### WHAT IS NEEDED
Between the line containing "scrollbar down arrow" and the line containing "Task: Click the 'ls -ld hoge.sh' command text" lies a run of lines; give that run again exactly, with both of those lines, and nothing else from the entries below.

*** ENTRIES SUPPLIED Section Begins ***

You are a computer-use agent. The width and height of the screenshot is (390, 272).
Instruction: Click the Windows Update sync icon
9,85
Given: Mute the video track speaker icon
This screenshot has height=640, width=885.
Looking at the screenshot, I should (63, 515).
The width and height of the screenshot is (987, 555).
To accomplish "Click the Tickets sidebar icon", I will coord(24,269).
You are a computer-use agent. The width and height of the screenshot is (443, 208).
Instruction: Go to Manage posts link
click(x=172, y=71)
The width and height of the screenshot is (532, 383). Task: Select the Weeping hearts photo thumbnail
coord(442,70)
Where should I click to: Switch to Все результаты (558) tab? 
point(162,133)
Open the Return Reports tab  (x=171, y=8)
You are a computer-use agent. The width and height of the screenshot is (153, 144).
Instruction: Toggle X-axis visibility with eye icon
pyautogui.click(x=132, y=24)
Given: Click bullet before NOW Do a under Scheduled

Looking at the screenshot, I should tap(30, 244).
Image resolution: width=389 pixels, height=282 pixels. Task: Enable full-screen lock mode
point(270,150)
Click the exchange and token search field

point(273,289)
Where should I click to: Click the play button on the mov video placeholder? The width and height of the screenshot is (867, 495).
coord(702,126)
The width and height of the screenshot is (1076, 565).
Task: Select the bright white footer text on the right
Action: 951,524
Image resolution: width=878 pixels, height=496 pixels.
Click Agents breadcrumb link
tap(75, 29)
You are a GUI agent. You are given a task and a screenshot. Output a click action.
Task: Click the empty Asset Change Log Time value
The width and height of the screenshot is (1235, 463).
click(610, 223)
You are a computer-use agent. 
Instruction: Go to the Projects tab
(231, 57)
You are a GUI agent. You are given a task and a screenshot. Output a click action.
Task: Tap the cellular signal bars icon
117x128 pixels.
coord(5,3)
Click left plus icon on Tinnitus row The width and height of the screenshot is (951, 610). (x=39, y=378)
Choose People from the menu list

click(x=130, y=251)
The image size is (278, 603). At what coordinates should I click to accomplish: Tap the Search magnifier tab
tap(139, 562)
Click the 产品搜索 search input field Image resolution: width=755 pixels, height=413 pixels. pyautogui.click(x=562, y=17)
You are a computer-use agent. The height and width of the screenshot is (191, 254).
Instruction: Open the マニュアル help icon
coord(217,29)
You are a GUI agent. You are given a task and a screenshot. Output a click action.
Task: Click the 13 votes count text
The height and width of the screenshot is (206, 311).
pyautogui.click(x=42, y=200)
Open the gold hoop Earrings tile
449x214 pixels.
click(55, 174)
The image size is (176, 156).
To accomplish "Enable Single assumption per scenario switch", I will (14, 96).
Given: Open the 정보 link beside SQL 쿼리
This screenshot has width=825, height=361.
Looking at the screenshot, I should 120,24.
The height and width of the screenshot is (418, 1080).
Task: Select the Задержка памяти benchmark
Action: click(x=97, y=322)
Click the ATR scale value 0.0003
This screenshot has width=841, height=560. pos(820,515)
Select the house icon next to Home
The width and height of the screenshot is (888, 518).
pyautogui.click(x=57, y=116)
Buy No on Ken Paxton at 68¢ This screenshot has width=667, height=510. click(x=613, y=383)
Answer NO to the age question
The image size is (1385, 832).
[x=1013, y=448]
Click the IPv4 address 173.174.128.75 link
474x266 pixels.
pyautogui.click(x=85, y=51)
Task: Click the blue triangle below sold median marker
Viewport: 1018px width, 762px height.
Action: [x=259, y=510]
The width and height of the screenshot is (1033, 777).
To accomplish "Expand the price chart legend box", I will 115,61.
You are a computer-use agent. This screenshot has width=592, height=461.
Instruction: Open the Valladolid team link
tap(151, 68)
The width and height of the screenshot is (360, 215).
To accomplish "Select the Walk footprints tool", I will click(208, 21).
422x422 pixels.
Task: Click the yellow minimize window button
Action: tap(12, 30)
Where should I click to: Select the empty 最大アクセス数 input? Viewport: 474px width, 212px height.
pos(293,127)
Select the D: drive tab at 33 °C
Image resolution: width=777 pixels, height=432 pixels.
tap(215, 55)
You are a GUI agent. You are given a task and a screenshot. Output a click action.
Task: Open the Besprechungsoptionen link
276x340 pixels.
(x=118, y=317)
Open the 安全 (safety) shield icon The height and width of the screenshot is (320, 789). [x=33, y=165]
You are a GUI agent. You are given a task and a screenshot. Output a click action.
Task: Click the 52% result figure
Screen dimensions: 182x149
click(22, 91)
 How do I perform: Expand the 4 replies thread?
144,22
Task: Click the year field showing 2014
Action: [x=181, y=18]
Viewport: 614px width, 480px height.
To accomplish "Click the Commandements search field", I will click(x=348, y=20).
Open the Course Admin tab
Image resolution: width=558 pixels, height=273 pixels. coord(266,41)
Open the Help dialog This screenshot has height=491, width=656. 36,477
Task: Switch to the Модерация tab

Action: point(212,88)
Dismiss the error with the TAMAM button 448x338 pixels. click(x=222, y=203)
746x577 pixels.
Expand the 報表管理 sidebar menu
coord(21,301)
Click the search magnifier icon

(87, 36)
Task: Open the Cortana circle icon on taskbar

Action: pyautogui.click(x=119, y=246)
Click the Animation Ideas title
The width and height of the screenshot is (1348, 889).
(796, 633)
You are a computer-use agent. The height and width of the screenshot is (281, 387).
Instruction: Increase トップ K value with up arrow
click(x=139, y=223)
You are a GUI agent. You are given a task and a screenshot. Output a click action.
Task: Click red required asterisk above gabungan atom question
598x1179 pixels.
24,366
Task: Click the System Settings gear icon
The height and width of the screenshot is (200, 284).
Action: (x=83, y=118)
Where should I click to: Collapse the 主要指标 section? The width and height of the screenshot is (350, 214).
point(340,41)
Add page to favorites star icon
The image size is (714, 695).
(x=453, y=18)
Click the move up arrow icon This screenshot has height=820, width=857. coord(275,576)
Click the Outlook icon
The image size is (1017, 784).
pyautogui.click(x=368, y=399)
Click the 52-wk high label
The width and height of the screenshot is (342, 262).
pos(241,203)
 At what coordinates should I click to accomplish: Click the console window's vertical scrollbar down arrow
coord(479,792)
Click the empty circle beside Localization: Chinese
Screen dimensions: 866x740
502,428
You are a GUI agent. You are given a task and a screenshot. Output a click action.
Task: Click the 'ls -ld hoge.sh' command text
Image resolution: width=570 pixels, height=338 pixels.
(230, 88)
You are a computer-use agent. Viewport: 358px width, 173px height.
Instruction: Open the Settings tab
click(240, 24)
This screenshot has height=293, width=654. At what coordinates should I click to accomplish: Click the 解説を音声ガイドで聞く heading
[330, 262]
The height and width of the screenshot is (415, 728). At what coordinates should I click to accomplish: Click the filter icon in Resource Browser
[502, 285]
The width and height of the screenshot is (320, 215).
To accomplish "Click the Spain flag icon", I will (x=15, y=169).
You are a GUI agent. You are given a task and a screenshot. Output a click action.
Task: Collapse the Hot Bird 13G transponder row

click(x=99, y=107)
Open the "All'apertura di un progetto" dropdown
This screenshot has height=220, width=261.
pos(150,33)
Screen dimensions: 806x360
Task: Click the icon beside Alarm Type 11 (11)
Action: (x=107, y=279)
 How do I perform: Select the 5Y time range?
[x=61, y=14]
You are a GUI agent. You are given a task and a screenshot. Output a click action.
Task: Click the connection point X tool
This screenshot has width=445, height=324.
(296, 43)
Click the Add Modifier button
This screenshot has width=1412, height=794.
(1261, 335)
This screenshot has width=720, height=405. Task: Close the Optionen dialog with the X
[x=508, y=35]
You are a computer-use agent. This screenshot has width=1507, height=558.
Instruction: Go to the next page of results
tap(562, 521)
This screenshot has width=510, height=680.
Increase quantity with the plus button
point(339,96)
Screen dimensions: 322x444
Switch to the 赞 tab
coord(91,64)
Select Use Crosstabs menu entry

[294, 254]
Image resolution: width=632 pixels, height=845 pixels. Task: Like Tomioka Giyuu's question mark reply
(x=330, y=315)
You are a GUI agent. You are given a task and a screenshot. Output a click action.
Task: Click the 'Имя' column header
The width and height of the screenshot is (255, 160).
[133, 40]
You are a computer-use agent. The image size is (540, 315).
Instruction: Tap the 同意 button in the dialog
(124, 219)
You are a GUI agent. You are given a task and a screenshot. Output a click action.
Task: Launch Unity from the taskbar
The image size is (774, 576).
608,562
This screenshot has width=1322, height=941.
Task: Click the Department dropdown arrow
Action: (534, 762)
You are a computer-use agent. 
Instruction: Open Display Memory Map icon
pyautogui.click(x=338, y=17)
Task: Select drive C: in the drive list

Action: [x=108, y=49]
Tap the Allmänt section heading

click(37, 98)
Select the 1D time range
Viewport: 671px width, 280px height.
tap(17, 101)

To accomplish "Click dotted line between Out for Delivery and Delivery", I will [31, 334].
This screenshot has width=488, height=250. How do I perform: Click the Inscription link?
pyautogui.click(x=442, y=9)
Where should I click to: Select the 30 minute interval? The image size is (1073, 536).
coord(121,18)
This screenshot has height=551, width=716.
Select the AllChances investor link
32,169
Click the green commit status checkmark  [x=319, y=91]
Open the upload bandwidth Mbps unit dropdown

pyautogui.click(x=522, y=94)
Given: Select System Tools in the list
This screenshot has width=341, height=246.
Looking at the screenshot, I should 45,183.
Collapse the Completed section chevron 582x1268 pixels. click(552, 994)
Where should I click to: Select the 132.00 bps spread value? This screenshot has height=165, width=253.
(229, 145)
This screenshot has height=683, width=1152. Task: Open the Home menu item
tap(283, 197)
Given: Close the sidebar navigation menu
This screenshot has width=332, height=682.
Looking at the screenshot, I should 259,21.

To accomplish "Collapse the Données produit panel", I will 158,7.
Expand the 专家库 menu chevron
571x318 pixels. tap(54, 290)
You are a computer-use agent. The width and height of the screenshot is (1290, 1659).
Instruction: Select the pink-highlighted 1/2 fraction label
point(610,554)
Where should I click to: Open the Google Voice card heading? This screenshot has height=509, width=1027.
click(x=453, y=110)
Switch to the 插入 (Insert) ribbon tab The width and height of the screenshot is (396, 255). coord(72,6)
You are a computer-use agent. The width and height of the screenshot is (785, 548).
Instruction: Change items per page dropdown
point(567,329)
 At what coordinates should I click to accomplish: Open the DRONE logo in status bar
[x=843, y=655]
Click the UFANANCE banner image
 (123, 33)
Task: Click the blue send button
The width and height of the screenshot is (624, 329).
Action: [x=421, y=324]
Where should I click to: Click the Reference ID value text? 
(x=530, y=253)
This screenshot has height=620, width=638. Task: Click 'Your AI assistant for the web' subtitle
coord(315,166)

*** ENTRIES SUPPLIED Section Ends ***

### RESPONSE AREA
 At what coordinates should I click to accomplish: Click the console window's vertical scrollbar down arrow
coord(479,792)
Click the empty circle beside Localization: Chinese
Screen dimensions: 866x740
502,428
You are a GUI agent. You are given a task and a screenshot. Output a click action.
Task: Click the 'ls -ld hoge.sh' command text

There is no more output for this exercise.